Records from a dataset:
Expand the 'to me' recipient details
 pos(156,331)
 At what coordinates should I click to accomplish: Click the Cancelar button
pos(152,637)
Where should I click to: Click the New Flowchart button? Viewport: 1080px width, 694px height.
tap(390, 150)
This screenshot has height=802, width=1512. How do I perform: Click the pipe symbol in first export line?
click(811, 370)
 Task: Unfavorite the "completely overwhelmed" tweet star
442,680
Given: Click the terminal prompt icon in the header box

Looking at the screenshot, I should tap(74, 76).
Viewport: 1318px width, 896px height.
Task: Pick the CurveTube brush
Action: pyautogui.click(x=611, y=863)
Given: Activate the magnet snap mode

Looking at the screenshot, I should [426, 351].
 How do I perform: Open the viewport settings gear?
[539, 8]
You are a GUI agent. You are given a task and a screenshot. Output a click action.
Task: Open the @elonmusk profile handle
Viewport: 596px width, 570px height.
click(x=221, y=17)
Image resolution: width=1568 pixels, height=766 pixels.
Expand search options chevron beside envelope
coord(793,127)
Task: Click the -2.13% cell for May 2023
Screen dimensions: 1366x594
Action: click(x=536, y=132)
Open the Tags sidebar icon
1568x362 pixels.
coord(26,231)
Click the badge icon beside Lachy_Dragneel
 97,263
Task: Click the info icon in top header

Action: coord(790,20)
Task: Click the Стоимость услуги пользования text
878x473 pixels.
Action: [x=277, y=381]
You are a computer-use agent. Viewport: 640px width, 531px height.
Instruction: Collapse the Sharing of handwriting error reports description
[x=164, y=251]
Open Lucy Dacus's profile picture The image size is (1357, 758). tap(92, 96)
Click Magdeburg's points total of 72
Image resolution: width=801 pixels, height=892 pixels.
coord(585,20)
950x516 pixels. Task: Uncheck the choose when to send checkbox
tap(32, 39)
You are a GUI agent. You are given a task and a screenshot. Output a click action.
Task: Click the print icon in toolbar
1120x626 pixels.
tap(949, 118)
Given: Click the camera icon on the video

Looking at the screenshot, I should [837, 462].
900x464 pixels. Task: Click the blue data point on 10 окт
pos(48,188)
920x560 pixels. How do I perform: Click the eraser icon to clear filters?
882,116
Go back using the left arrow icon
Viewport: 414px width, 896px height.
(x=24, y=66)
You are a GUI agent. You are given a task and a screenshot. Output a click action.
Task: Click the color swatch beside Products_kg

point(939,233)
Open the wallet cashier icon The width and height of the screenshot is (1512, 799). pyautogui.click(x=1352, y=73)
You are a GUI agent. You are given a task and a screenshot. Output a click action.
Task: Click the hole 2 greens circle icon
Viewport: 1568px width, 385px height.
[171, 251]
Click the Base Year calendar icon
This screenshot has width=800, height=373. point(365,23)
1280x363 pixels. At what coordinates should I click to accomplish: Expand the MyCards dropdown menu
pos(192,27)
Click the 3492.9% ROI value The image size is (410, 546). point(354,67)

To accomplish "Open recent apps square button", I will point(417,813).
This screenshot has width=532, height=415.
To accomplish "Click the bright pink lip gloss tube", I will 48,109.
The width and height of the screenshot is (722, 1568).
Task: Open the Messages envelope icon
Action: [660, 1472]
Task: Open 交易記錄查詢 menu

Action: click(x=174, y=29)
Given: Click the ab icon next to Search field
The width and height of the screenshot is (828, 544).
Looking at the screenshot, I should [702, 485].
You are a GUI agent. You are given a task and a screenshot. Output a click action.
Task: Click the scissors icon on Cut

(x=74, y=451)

• [What the task requires]
Look through the data and gather every line with the string "profile" in it.

• [Answer area]
Task: Open the @elonmusk profile handle
Open Lucy Dacus's profile picture The image size is (1357, 758). tap(92, 96)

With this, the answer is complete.